La récente crise géopolitique impliquant l’Iran a mis en lumière une réalité souvent invisible : celle du transport maritime d’animaux vivants. Environ 70 000 animaux sont bloqués en mer depuis le début du mois de mars, incapables d’accoster, exposés à des conditions de vie dégradées et à une incertitude totale quant à leur sort. Derrière cet épisode dramatique se cache un problème structurel : l’insuffisance du cadre juridique encadrant le transport des animaux, en particulier par voie maritime.

Le transport d’animaux vivants est régulièrement dénoncé par les organisations de protection animale. Stress, promiscuité, manque de soins, chaleur, faim ou déshydratation : les conditions de transport sont souvent très éloignées des besoins physiologiques des animaux.

Au sein de l’Union européenne, ce transport est encadré par le Règlement (CE) n° 1/2005 relatif à la protection des animaux pendant le transport. Ce texte impose notamment les durées maximales de transport, les périodes de repos, l’accès à l’eau et à la nourriture et il prévoit des conditions adaptées aux espèces transportées.

Cependant, ce cadre présente des limites importantes, particulièrement lorsqu’il s’agit de transport maritime.

L’un des principaux problèmes réside dans l’interprétation et l’application du droit en mer. En pratique, certaines phases du transport maritime échappent partiellement au contrôle effectif des autorités.

Plus préoccupant encore, des discussions au niveau européen ont envisagé d’exclure certaines périodes passées en mer du calcul des durées maximales de transport. Une telle évolution reviendrait à autoriser, de facto, des trajets encore plus longs.

Dans le cas des animaux bloqués en mer à cause du conflit, cette faille devient dramatique : aucune solution rapide ne permet d’assurer leur débarquement, leur prise en charge ou même leur protection minimale.

Lorsque des animaux restent immobilisés en mer pendant plusieurs jours, voire semaines, les conséquences sont lourdes l’épuisement, le stress extrême, la dégradation rapide de leur état sanitaire, l’augmentation de la mortalité, l’impossibilité d’intervention vétérinaire adéquate ou encore les naissances pendant le transports sont autant de causes de souffrances pour les animaux.

Ces situations mettent en évidence une absence de mécanismes d’urgence adaptés pour protéger les animaux en cas de crise géopolitique ou logistique.

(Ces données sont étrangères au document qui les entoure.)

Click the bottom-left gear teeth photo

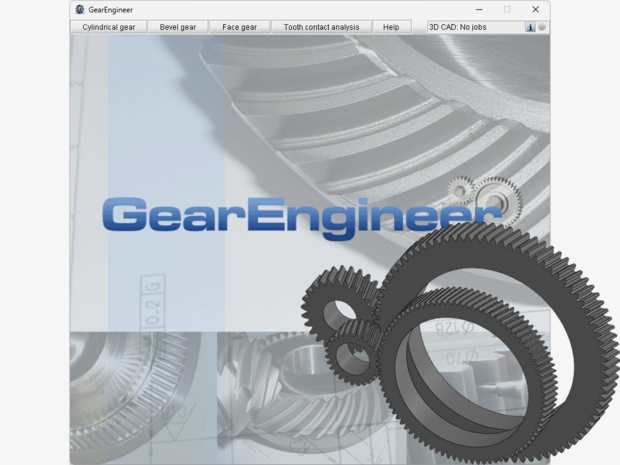pyautogui.click(x=140, y=395)
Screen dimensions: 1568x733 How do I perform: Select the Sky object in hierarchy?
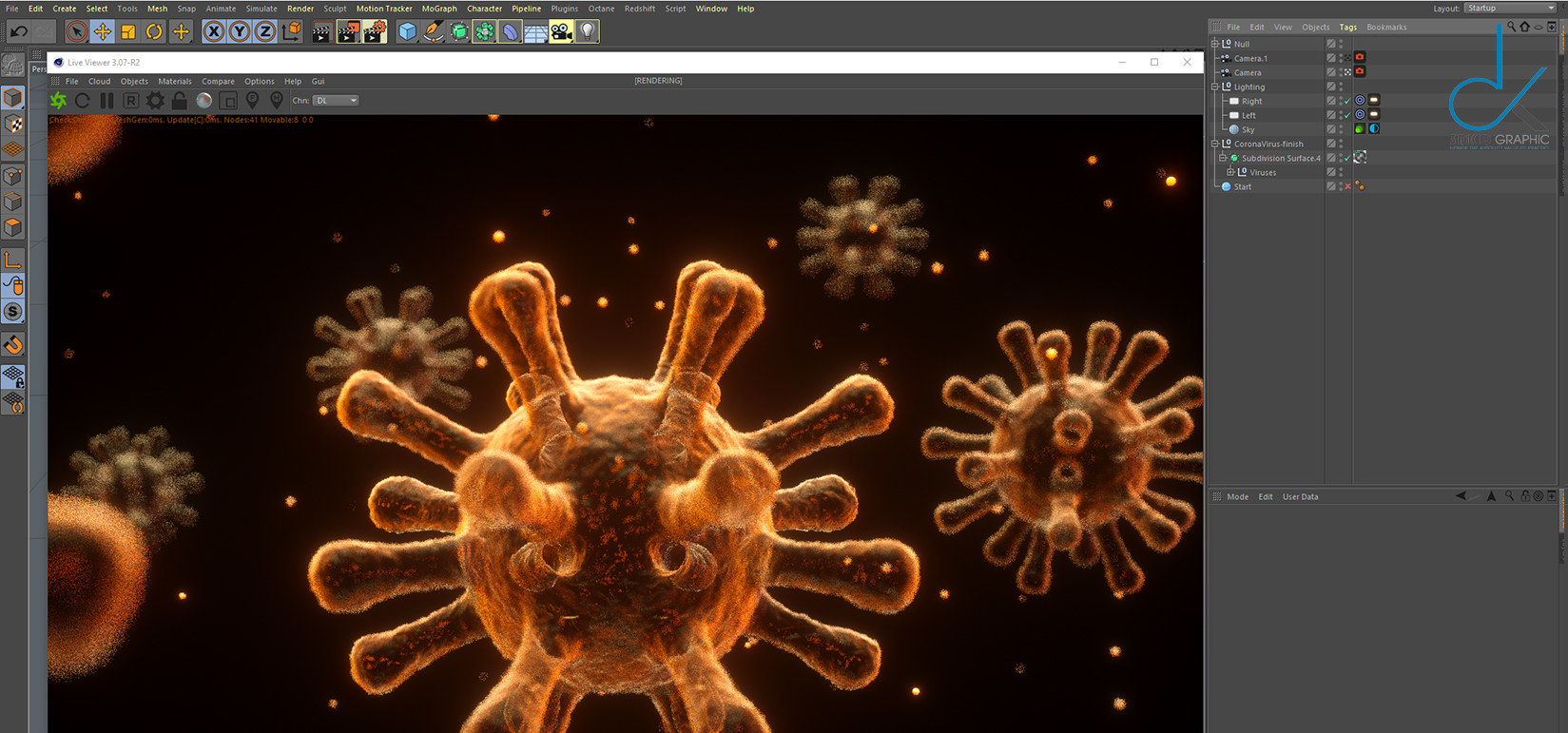click(1248, 129)
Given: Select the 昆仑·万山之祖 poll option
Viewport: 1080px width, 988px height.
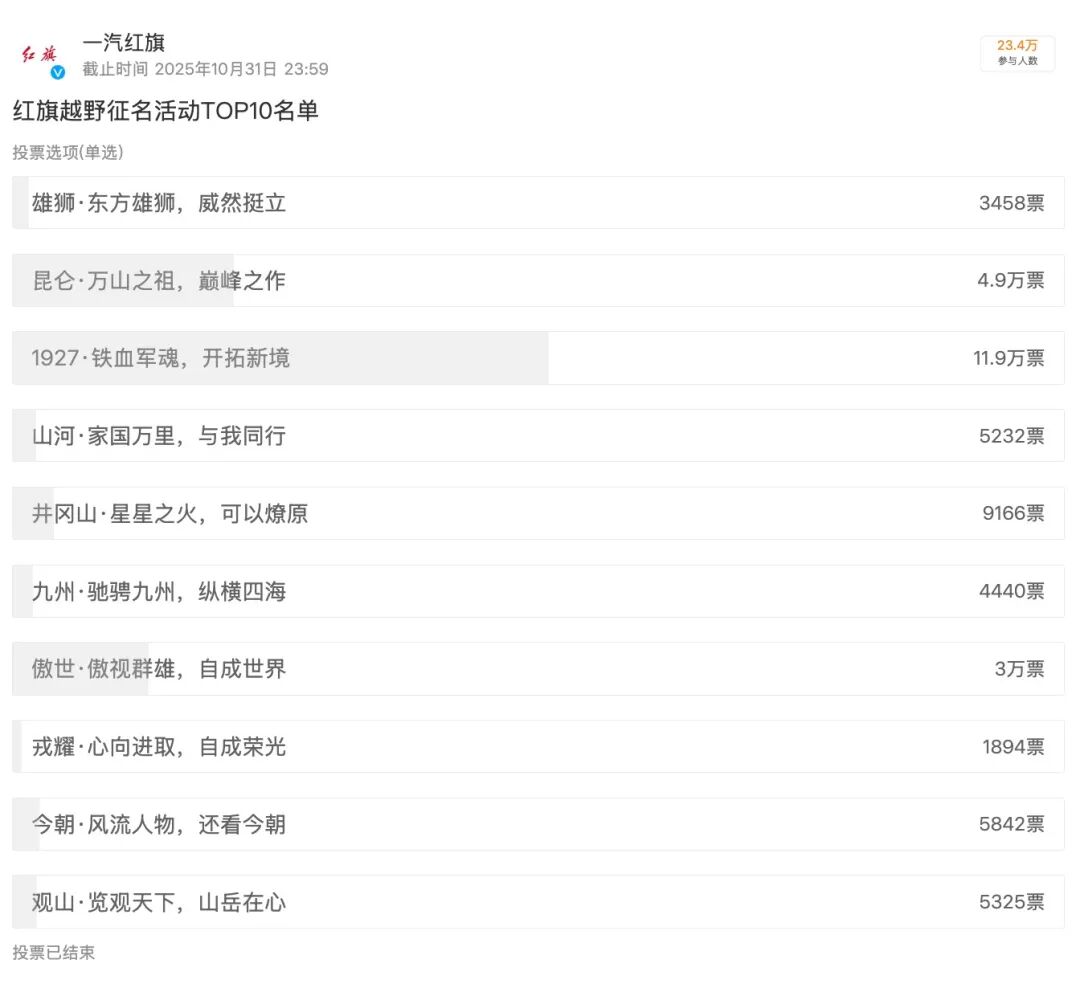Looking at the screenshot, I should click(538, 280).
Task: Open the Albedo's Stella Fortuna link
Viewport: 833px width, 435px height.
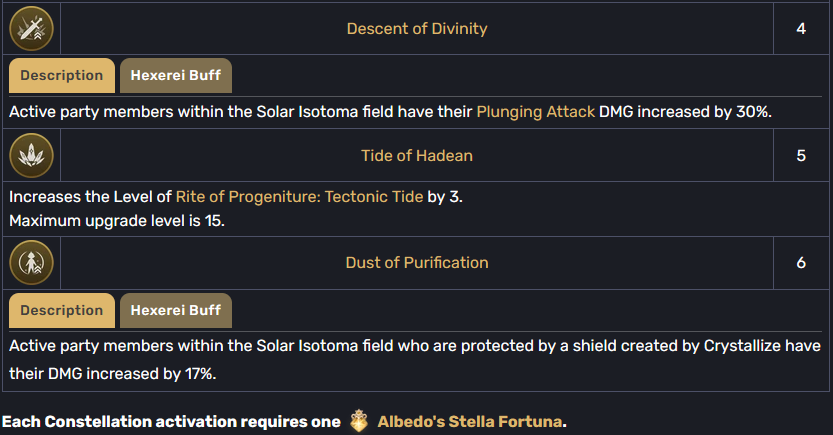Action: pyautogui.click(x=470, y=422)
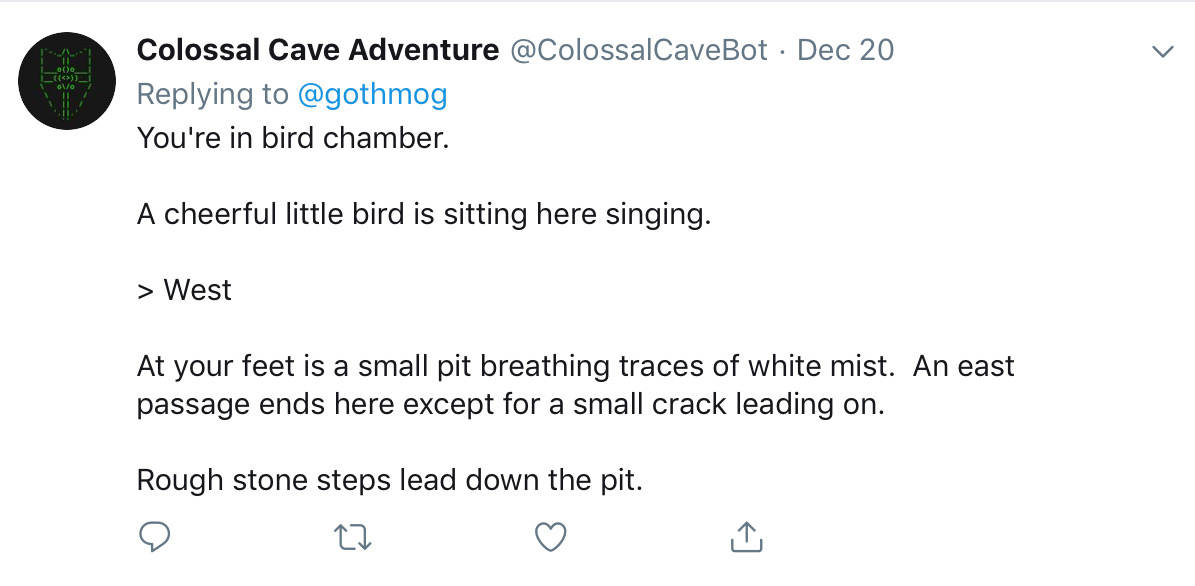The height and width of the screenshot is (586, 1195).
Task: Click the "You're in bird chamber." line
Action: coord(293,139)
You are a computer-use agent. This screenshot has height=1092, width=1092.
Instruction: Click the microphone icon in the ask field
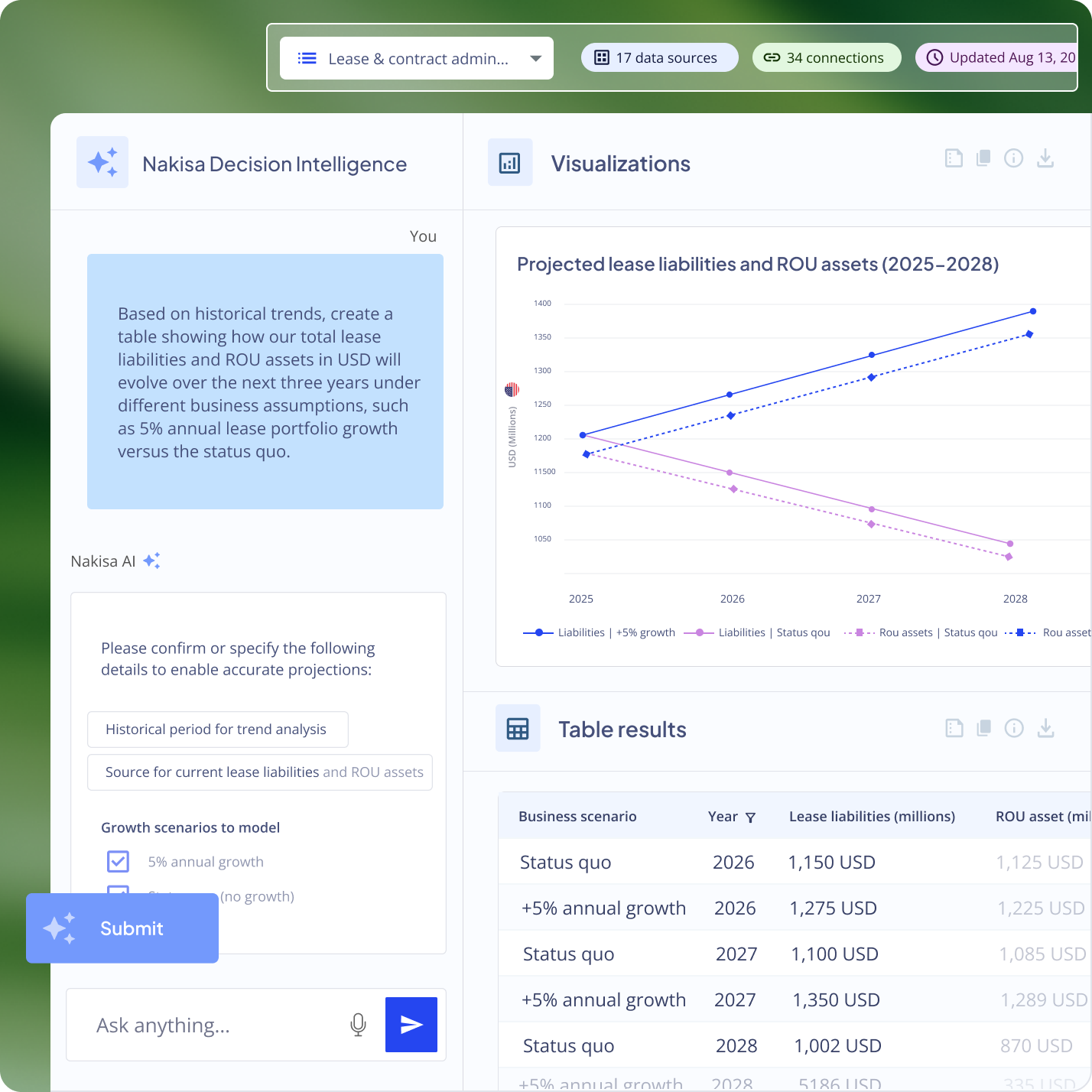pyautogui.click(x=358, y=1025)
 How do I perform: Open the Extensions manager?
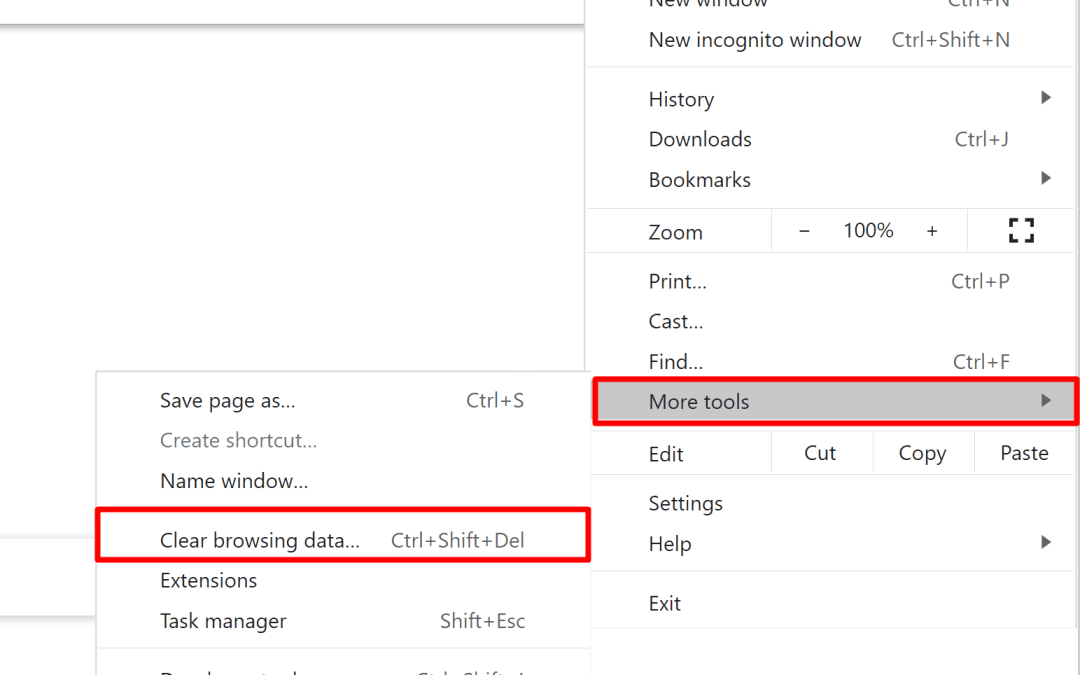208,580
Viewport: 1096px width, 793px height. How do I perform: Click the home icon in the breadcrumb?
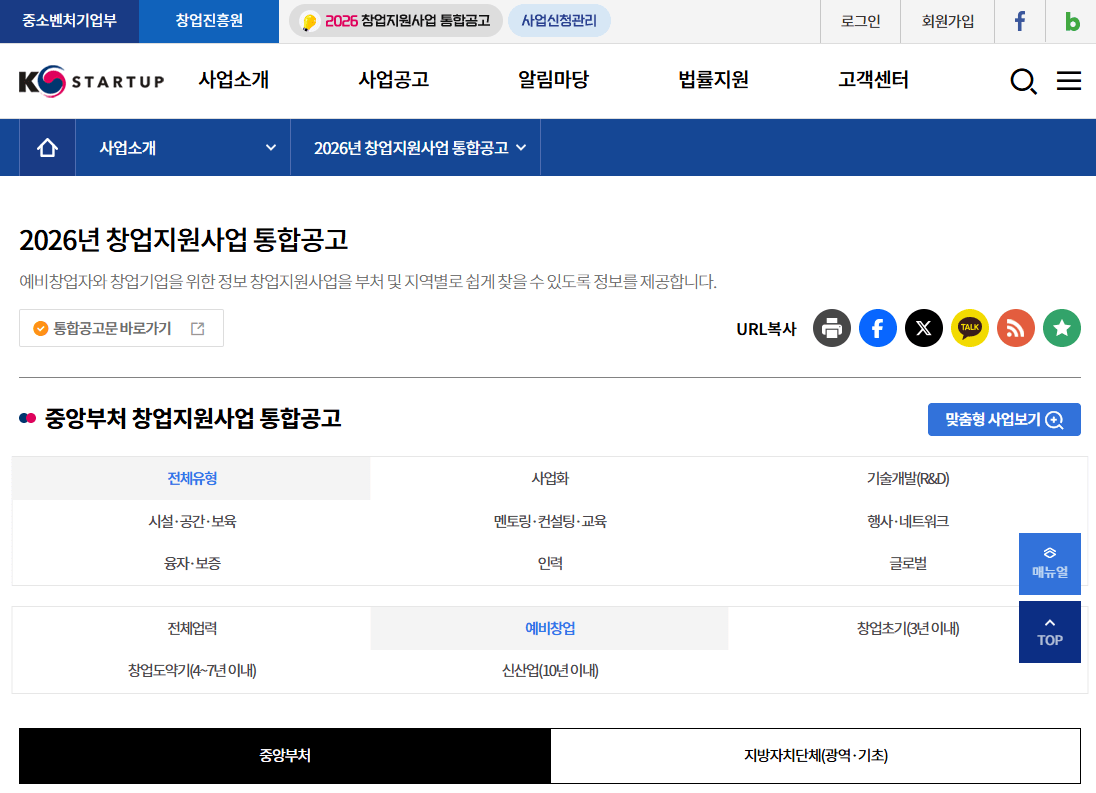point(47,147)
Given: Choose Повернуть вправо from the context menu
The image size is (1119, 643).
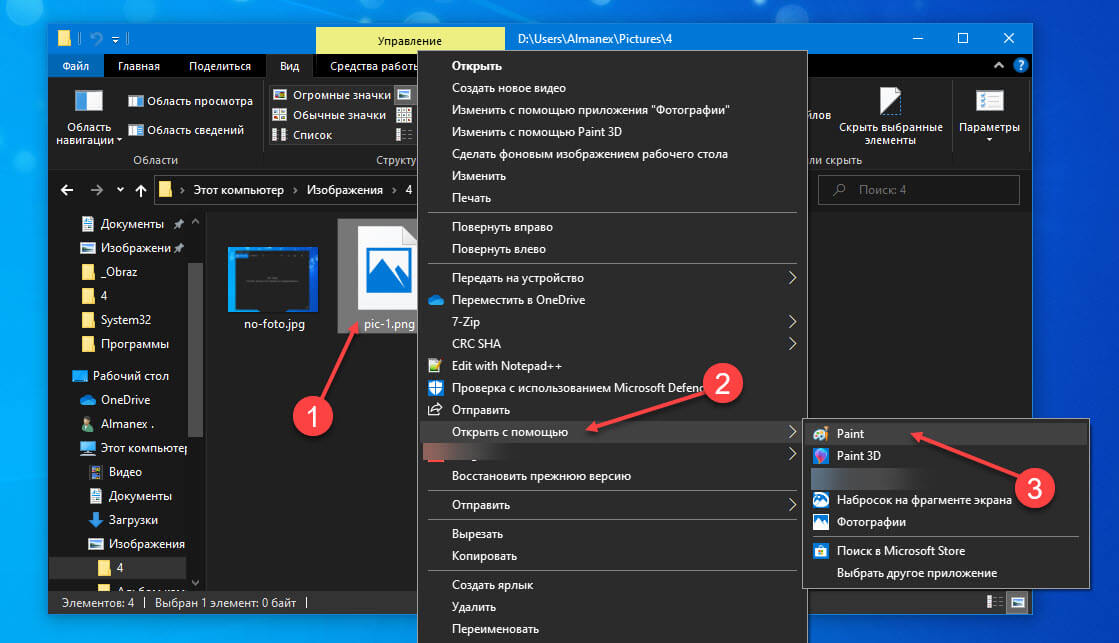Looking at the screenshot, I should click(x=502, y=227).
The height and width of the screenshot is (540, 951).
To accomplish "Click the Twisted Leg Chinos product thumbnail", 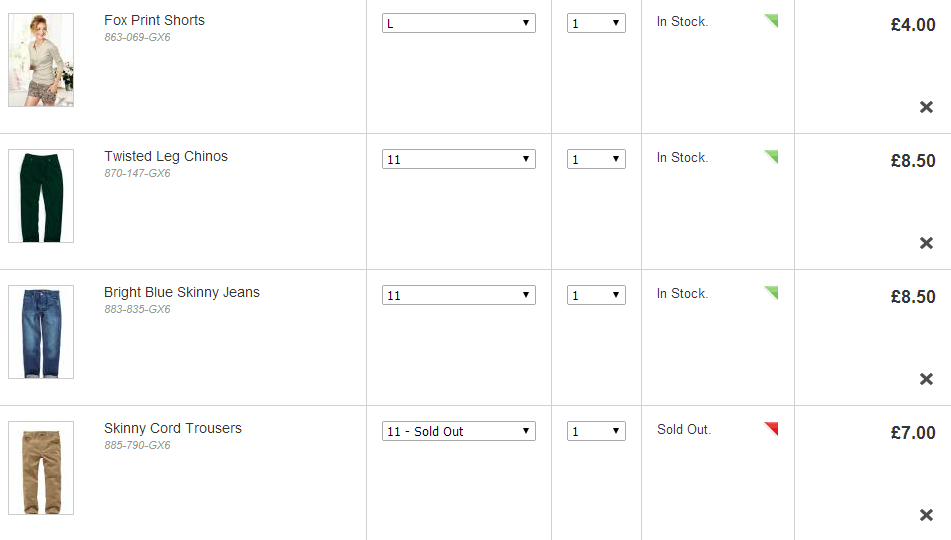I will pos(41,196).
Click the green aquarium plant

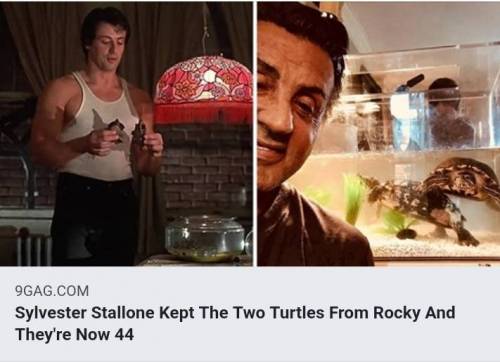pos(353,198)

Cette crise interroge directement les responsabilités des États, des armateurs et des acteurs de la filière agroalimentaire. Elle pose également la question du modèle même du transport d’animaux vivants sur de longues distances.

De nombreuses organisations alertent depuis des années sur ces dérives et appellent à :

  • réduire drastiquement les transports d’animaux vivants,

  • privilégier le transport de viande plutôt que d’animaux,

  • renforcer les contrôles et sanctions,

  • intégrer pleinement le transport maritime dans les limites de durée légales.

Face à ces constats, une révision ambitieuse du Règlement (CE) n° 1/2005 apparaît indispensable. Celle-ci devrait notamment :

  • inclure explicitement toutes les phases du transport maritime dans le calcul des durées

  • renforcer les exigences en matière de bien-être animal en mer

  • prévoir des protocoles d’urgence en cas de blocage

  • améliorer la traçabilité et la transparence des transports.

Conclusion

L’épisode des 70 000 animaux bloqués en mer n’est pas un simple accident : il révèle les failles profondes d’un système qui peine encore à considérer les animaux comme des êtres sensibles, y compris en situation de crise.

Pour la SNDA, il est urgent d’agir. Le droit doit évoluer pour garantir que plus aucun animal ne soit abandonné à son sort, entre deux ports, sans protection effective.